In 1839, the Franklin Circuit Court of the Superior Court for Middle Florida, located at Apalachicola, considered the case John E. Seaman, et al. v. Schooner Forester.
This case highlighted the many perils faced by oceangoing vessels as they plied Florida’s waters. In September 1838, the schooner Forester, bound for New Orleans via Apalachicola and Mobile, ran aground off the west end of St. George Island. The schooner Orleans, at the port of Apalachicola for repairs, responded and began saving the crew, passengers, and cargo of the Forester.
During the operations, the Orleans suffered additional damages as it struck the shallow seafloor and bounced off the stranded Forester. These injuries further weakened the Orleans, necessitating continuous pumping by the ship’s crew to prevent it too from sinking beneath the waves. Over the course of several days, the crew of the Orleans succeeded in lightening the Forester and freeing it from the reef. Because of high seas, the salvagers quickly turned to loading smaller vessels rather than further risk the Orleans. Finally, once all the cargo was offloaded, the battered vessels returned to the nearby port of Apalachicola to assess the damage.

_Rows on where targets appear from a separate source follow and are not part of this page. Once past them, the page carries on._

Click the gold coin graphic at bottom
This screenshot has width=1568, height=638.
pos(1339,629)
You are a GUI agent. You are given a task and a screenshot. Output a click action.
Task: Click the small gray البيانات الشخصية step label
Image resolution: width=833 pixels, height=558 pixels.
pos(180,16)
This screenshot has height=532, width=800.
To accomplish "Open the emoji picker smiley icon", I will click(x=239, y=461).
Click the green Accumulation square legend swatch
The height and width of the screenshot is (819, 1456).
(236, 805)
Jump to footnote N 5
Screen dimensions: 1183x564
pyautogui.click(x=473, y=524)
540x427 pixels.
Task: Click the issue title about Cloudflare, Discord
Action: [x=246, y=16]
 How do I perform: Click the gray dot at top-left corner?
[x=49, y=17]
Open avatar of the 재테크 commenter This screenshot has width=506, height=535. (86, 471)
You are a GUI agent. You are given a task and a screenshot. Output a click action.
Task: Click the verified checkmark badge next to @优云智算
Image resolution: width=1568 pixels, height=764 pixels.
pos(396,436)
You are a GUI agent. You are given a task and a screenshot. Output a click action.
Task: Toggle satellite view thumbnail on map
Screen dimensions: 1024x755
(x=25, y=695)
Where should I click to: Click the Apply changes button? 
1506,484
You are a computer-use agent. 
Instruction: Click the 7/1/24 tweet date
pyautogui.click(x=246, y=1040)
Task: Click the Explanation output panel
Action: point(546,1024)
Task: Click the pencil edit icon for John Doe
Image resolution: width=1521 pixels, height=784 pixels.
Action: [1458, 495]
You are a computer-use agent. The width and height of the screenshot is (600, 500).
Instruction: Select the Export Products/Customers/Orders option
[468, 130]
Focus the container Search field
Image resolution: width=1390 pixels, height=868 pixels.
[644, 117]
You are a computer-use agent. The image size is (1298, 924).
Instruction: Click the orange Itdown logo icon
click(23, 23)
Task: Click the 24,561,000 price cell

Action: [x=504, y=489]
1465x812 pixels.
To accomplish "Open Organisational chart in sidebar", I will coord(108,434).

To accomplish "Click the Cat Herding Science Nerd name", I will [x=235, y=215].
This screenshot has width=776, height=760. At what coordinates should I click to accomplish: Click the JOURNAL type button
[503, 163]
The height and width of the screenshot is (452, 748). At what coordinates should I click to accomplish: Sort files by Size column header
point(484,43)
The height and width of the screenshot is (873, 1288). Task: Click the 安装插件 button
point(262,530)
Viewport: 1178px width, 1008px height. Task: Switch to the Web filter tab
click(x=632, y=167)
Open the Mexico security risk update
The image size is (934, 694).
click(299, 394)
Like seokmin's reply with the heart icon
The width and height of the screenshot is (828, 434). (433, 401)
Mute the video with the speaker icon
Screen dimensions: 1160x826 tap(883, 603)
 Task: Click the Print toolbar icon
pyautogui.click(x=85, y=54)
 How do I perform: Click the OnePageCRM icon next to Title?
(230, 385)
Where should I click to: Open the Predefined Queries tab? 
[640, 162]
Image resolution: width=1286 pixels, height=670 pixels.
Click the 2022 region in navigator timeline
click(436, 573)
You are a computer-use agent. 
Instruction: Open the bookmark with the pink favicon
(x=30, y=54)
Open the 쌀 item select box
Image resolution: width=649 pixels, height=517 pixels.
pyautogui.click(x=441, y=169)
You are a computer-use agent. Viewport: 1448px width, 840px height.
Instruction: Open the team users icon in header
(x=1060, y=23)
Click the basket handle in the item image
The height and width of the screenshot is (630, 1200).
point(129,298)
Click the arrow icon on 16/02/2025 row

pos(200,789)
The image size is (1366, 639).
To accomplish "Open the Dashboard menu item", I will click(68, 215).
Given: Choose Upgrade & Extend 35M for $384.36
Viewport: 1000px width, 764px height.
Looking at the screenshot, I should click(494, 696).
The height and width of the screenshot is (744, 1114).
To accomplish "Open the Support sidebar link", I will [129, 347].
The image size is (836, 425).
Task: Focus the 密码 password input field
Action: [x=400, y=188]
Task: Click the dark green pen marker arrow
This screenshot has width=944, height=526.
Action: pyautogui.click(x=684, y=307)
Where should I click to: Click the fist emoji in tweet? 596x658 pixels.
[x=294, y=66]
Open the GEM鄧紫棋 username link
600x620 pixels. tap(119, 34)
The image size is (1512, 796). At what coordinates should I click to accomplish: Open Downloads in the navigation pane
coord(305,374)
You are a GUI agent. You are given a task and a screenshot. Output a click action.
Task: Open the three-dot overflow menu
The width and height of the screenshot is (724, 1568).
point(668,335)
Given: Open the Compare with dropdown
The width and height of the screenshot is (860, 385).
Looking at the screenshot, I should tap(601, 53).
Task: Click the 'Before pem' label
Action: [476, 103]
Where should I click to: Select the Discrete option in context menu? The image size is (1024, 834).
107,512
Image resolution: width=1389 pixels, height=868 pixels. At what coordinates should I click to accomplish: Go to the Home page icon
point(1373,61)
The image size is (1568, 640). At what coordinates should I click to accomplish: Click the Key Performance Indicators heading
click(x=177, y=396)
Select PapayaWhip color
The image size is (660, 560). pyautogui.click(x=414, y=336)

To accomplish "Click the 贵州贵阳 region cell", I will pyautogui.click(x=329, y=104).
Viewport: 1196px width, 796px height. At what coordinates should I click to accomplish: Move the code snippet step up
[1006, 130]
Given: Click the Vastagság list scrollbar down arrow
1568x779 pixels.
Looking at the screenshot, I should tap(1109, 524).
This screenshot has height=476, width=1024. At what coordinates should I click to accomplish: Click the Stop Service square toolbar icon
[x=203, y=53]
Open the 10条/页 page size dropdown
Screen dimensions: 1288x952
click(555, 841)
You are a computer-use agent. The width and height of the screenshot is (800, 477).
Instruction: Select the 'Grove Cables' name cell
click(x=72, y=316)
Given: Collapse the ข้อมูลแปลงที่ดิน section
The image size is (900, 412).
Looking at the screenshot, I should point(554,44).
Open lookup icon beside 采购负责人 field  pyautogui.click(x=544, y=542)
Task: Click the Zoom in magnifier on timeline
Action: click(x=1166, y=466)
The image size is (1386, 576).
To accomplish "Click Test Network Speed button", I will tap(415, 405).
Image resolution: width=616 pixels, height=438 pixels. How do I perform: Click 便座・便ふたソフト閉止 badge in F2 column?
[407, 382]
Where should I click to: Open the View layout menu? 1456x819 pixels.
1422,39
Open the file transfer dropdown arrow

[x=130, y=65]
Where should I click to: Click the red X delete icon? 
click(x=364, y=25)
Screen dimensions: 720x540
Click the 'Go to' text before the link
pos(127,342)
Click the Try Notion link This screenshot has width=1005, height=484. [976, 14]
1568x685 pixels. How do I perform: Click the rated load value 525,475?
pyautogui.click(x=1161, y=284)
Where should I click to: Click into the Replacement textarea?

The crew of the Orleans, led by its Master and part-owner John E. Seaman, sought compensation for their heroic efforts to prevent the loss of life and cargo from the Forester. Because the Orleans was not regularly employed in wrecking, it appears that the intervention of the court was necessary to secure payment for services rendered. Also, apparently the insurance policy on the Orleans covered the vessel only in the waters of Apalachicola Bay and did not extend to the reefs offshore St. George Island. Seaman and his crew argued before the court that they had little choice but to act quickly to save the Forester as no other capable vessel was in port at the time.
Citing the customary practice of compensating wreckers and salvagers, the crew of the Orleans sought wages to the tune of $2 per day as well as funds to assist in repairing their vessel. Seaman for his part demanded $5 per day. According to documents included with the case, six men from the Orleans had aided the distressed Forester.
In order to determine the payment due to Seaman and the crew of the Orleans, appraisers had to assess the value of the Forester and its cargo. The initial appraisals met resistance from both parties. Their objections rested on the belief that the appraisers were not well enough acquainted with the business of shipping to properly assess the value of the Forester and its cargo. Another problem arose from the fact that some cargo, specifically about 150 sacks of salt, were thrown overboard to lighten the ship. Representatives on both sides grew impatient with the pace of the proceedings, as with every day the perishable cargo risked becoming worthless.
The court ordered the sale of goods salvaged from the Forester at a public auction. The crew of the Orleans was to be paid one-third of the amount collected as well as one-fourth of the court costs they incurred. It appears that at this point in the trial representatives for the Forester filed an appeal, the results of which are unknown.
As with other cases involving wrecking and salvaging, this case documents the complexities of maritime law and the dangers faced by shipping interests in the Gulf of Mexico. What is different about the Forester case is that its rescuers were pressed into service, rather than being regular wreckers. Their valiant efforts to save the crew, passengers, and cargo may have netted them an eventual reward, but at the expense of their own ship and a considerable amount of their time.